◆ TASKS AND EXERCISES:
a – Translate this sentence from the passage about the comics interview into Spanish: "It was a love of mine that had been out of comics for 30 years."
b – Quote the passage about the comics interview word for word, starting at "I've learned some" and ending at "Aubrey Sitterson situation.".

◆ PASSAGE:

════════

Imagine that. A company that once produced horror stories went on to produce more horror stories of a different kind! Namely, the Sitterson catastrophe, along with the Jem & the Holograms monstrosity. 2017 was certainly a most embarrassing year and it's cost them big. He also brought up ROM, which they licensed as well for new adaptations:
God, I don’t know. There’s so many. I mean certainly bringing Rom back was always a goal even when we first started with Transformers and Hasbro in 2005. My second question was “What about Rom?” It was a love of mine that had been out of comics for 30 years. To be able to bring that back is just a huge feat for me, just as the kid who grew up loving this stuff.
I've learned some SJW elements may have turned up in his rendition, so I can't see why he considers ROM a childhood favorite if he's going to cram propaganda down the readers' throats.

Next comes where MacDonald at least admits the controversy ignited by Sitterson existed, but sugarcoats it nevertheless:
THE BEAT: OK, I do have to bring up one of the low points however. A recent controversy that touches on a lot of how comics and social media interact is the Aubrey Sitterson situation.

RYALL: The story has gotten spun in such a way that makes us look like the bad guy and it kills me that that’s the case. Because that all came about because somebody said things that companies (that I don’t own) took exception to. But I and a of couple others really staked our jobs on not making a rash decision on having that person removed and keeping the book going and even rewarded that person with a new series. Ultimately that new series didn’t sell. I’m sure there’s all kinds of ideas of why it didn’t sell but the fact is it didn’t sell right from the start and so it had to go away. But somehow rewarding somebody with a new book and not giving in to these idiots who were trying to put pressure on things, got spun to being that we didn’t support this person. That I think is the thing that hurts, because we did. We supported him, kept his job, gave him a new book and it killed me that it didn’t work.

════════

◆ DATASET EXCERPTS:
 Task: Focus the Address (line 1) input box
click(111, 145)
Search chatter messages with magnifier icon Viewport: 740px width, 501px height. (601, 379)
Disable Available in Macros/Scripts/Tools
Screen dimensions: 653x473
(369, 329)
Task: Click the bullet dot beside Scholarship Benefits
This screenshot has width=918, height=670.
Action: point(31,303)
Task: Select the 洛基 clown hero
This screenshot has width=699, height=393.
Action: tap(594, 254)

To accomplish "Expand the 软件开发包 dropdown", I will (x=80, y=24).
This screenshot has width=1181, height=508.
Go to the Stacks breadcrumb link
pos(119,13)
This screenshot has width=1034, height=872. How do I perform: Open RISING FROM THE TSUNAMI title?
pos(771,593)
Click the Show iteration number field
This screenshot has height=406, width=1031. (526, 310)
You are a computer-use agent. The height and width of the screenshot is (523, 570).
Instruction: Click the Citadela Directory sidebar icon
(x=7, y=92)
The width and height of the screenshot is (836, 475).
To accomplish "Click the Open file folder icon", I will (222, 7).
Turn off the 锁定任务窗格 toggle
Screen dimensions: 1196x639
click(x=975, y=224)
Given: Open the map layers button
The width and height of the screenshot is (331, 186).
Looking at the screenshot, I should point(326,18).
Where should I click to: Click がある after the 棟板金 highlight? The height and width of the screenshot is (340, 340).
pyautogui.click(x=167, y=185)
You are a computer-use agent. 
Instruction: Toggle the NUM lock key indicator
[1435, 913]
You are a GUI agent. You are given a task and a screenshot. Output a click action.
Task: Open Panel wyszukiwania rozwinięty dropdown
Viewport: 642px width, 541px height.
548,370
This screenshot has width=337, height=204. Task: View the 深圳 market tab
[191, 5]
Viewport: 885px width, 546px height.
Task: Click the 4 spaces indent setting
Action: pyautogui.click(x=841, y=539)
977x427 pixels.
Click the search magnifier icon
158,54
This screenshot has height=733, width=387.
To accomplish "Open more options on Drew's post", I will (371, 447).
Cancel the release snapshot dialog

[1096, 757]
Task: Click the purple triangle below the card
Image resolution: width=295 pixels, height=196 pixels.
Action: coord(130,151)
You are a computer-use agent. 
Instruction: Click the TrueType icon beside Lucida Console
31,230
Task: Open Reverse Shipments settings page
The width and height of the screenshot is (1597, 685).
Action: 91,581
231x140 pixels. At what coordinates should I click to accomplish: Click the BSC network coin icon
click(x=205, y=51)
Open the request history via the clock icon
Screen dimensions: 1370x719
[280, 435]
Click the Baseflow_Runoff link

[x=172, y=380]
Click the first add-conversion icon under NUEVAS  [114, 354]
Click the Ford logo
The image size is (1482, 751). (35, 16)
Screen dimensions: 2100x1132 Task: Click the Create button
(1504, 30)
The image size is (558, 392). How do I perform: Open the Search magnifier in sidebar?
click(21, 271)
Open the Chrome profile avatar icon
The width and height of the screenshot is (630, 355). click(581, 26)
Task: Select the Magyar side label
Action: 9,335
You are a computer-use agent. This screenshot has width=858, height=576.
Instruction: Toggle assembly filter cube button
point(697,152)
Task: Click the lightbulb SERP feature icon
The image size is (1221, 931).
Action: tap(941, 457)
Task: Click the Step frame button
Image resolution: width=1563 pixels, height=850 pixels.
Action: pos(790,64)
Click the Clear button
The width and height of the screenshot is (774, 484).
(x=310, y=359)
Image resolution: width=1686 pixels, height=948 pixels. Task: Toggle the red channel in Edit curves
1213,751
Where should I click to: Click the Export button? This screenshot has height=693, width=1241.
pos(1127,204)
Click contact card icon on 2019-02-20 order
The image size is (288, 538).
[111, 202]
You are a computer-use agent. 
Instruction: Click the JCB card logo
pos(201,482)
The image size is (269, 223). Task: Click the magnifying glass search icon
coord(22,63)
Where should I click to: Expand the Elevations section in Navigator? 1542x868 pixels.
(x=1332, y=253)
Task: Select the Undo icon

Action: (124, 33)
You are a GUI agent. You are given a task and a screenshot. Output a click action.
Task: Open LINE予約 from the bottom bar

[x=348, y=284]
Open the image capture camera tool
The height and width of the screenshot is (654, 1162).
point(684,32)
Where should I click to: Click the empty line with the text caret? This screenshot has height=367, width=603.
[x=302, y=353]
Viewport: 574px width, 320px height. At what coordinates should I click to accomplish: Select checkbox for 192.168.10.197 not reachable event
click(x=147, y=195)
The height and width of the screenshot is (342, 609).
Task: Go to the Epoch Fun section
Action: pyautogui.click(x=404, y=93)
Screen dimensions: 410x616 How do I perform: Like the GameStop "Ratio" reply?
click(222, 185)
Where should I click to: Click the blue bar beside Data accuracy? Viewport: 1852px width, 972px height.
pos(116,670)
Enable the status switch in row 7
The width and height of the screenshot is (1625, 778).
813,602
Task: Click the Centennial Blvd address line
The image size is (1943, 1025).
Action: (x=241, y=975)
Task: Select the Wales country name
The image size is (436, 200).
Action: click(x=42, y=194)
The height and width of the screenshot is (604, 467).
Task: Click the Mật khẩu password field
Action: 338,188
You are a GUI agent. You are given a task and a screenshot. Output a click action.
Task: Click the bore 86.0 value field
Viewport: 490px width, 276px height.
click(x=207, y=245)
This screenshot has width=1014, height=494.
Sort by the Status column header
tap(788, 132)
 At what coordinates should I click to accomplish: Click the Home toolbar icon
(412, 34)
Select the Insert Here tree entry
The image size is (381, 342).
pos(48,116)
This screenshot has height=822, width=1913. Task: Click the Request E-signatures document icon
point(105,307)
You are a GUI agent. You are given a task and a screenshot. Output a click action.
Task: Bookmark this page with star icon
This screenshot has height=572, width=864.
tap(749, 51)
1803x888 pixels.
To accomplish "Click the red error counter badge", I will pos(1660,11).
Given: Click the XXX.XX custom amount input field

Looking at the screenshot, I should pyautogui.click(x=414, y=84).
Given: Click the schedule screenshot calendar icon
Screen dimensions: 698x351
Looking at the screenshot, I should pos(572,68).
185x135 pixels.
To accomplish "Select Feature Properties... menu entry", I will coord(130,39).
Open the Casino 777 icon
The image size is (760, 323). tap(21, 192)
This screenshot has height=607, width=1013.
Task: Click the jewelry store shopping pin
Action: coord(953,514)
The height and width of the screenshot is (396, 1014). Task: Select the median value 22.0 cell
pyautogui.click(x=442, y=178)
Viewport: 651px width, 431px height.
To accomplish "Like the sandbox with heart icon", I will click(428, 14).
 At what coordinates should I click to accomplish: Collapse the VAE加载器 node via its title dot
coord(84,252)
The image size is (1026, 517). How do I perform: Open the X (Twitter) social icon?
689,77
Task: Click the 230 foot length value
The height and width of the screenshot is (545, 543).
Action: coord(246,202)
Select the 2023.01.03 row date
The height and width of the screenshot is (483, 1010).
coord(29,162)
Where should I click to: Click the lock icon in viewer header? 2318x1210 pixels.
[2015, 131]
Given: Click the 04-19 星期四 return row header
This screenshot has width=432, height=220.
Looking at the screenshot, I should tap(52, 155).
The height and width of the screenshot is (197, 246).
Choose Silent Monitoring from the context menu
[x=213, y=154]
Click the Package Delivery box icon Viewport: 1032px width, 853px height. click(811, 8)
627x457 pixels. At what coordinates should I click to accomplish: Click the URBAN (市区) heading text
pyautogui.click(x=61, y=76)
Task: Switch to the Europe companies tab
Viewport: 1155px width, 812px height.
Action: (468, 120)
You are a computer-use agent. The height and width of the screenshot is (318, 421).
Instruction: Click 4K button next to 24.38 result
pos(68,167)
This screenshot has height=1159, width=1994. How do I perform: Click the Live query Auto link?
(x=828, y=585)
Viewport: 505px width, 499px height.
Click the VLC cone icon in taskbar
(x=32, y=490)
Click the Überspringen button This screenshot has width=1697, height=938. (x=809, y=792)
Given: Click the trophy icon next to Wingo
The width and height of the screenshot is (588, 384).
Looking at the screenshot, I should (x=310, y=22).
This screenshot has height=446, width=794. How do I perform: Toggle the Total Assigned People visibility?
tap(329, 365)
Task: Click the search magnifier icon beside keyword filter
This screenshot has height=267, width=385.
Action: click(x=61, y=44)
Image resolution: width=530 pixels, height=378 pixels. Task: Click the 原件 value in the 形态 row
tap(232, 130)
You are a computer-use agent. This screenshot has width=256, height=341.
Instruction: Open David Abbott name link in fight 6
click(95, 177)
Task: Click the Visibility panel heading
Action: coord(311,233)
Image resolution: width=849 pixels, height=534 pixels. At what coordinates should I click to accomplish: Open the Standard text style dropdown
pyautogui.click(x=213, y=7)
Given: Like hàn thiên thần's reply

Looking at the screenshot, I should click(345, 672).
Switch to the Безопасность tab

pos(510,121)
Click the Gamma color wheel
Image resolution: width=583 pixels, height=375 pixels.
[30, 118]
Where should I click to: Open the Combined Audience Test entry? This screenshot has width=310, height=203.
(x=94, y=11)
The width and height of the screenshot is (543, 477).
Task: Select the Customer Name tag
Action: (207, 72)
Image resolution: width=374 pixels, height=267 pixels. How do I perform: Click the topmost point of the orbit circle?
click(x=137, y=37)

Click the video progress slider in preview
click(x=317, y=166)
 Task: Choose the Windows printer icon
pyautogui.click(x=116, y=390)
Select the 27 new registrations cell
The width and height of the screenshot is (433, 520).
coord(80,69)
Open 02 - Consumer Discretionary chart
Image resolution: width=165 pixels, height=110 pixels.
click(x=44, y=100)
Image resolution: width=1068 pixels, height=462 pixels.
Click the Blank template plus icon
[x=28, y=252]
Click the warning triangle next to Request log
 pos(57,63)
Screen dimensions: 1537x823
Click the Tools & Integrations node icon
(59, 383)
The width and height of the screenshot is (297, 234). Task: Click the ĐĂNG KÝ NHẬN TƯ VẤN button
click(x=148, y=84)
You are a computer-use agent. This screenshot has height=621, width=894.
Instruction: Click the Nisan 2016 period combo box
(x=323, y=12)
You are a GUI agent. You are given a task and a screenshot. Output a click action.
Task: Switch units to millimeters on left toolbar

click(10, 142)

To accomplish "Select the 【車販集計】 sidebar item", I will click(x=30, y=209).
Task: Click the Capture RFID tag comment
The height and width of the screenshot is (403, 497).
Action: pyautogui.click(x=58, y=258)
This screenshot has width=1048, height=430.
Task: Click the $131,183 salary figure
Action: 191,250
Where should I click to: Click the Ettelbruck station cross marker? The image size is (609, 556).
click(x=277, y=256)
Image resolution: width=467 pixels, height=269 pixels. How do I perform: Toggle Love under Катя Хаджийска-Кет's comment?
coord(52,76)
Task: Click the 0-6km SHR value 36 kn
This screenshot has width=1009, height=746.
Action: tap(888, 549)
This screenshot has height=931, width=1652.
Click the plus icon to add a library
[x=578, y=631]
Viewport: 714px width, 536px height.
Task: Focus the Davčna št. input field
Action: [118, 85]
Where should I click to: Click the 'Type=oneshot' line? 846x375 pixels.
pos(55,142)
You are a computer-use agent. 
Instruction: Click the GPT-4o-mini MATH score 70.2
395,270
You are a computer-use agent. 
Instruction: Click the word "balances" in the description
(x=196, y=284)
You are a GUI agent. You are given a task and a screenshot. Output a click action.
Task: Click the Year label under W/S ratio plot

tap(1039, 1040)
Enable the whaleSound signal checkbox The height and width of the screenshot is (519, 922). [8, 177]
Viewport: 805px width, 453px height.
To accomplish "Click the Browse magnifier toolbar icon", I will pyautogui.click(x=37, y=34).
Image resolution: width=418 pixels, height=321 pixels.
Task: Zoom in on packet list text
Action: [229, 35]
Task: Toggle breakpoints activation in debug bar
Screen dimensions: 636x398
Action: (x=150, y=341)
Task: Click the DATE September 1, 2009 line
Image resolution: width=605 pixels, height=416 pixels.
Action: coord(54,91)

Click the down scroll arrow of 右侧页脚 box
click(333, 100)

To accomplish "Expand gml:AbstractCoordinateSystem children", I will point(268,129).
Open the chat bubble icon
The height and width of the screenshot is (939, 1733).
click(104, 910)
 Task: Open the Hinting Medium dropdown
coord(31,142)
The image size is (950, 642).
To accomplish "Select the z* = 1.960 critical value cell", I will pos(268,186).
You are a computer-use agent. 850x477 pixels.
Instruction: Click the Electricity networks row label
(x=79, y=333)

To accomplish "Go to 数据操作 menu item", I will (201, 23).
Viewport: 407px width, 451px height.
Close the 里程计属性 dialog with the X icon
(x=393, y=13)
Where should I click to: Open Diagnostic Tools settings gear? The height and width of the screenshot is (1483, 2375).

════════

◆ REPLIES:
a – Era un amor mío que había estado fuera de los cómics durante 30 años.

b –
I've learned some SJW elements may have turned up in his rendition, so I can't see why he considers ROM a childhood favorite if he's going to cram propaganda down the readers' throats.

Next comes where MacDonald at least admits the controversy ignited by Sitterson existed, but sugarcoats it nevertheless:
THE BEAT: OK, I do have to bring up one of the low points however. A recent controversy that touches on a lot of how comics and social media interact is the Aubrey Sitterson situation.